[begin LISTING]
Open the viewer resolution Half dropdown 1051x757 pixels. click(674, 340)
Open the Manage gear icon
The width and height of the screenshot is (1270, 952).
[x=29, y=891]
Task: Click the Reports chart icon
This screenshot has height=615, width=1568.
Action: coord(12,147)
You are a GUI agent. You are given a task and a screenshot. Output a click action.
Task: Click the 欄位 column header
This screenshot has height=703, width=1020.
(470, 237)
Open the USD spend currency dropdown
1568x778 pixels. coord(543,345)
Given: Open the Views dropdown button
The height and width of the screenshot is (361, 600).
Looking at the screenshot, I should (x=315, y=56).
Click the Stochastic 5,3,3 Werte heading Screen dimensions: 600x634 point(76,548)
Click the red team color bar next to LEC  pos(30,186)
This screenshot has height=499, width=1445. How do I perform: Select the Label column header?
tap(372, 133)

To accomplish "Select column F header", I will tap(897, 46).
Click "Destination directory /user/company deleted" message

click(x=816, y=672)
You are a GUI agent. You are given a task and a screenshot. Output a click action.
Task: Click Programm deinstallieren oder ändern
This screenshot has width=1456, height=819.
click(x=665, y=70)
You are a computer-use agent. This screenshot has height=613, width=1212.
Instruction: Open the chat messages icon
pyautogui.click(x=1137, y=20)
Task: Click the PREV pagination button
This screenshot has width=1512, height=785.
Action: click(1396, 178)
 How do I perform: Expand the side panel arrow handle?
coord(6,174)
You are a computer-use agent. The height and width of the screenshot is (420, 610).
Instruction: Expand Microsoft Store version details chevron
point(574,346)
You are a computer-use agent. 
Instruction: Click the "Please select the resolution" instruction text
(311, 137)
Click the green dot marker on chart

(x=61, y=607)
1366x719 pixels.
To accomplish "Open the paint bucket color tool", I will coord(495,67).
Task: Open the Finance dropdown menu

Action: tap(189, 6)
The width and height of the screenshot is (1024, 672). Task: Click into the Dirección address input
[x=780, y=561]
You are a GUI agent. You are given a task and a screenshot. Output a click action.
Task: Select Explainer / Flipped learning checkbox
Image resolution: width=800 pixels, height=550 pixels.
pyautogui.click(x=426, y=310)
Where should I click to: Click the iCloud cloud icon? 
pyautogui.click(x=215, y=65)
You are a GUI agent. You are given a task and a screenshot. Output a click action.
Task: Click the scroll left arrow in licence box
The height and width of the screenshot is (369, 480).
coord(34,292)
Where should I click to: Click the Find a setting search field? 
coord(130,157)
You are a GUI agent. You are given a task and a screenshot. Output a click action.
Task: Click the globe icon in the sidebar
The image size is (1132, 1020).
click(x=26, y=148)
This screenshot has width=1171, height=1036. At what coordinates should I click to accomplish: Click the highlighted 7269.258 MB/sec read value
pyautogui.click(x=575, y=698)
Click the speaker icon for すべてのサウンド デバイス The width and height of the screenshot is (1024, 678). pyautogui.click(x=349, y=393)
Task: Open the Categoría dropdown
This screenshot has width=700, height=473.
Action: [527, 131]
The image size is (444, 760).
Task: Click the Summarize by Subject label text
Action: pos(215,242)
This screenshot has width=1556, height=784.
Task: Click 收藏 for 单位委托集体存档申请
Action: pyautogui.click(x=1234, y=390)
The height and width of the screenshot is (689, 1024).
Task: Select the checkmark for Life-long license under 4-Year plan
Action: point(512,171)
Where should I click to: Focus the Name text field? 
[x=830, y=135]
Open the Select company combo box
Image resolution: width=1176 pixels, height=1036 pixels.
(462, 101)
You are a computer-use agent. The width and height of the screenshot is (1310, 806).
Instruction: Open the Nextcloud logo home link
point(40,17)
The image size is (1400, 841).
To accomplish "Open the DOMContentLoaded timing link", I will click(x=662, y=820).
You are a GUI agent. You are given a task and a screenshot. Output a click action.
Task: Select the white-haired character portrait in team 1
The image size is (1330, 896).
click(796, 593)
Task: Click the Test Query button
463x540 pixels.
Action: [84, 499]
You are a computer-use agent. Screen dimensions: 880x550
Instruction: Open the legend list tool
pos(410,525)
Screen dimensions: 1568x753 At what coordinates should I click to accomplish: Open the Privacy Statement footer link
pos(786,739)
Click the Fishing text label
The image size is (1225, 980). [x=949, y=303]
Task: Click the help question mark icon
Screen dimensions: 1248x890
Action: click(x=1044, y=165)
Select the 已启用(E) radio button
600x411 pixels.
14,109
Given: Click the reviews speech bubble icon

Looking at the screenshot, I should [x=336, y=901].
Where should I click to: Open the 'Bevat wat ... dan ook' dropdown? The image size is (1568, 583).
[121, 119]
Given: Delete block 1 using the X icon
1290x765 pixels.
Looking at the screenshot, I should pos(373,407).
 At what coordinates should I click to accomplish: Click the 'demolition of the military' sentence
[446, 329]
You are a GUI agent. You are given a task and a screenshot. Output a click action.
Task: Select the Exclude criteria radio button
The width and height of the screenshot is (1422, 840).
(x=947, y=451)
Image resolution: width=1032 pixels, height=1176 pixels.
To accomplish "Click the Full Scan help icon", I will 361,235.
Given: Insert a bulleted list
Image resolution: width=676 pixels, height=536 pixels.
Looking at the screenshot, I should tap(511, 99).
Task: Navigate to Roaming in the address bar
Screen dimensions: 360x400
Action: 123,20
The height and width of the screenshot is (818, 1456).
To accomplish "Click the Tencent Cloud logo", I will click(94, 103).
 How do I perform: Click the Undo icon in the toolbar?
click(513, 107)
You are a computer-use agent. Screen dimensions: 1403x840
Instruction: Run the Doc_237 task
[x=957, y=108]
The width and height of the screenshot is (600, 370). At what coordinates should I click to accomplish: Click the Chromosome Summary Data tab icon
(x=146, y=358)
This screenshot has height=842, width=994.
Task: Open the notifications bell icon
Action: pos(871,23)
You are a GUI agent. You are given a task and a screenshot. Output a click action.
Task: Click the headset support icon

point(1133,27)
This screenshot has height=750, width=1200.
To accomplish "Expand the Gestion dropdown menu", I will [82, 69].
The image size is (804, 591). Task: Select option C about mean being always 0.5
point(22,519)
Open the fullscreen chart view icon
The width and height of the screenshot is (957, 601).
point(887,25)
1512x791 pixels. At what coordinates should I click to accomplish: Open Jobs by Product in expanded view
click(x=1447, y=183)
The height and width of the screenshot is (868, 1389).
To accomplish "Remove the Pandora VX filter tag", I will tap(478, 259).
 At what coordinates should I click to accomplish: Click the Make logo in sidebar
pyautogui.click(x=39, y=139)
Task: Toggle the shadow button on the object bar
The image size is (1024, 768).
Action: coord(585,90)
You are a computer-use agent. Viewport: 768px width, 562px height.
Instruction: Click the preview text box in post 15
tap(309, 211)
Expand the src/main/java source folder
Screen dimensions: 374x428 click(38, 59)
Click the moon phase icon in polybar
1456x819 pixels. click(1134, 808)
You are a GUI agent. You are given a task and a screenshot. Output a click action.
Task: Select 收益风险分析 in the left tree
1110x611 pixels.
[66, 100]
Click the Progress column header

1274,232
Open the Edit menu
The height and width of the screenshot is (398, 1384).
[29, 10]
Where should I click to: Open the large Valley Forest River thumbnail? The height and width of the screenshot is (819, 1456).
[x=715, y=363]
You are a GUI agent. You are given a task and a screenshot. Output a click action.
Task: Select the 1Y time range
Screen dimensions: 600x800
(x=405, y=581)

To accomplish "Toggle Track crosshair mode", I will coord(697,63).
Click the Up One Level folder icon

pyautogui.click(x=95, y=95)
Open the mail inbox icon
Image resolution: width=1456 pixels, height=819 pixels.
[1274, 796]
[end LISTING]
*WHAT IS BEING ASKED*: Repeat the material from the line with "The height and width of the screenshot is (868, 1389)." to the line with "Action: coord(585,90)", requests included, shifting every coordinate in the answers up by 14.

*ANSWER*:
The height and width of the screenshot is (868, 1389).
To accomplish "Remove the Pandora VX filter tag", I will tap(492, 273).
 At what coordinates should I click to accomplish: Click the Make logo in sidebar
pyautogui.click(x=53, y=153)
Task: Toggle the shadow button on the object bar
The image size is (1024, 768).
Action: coord(599,104)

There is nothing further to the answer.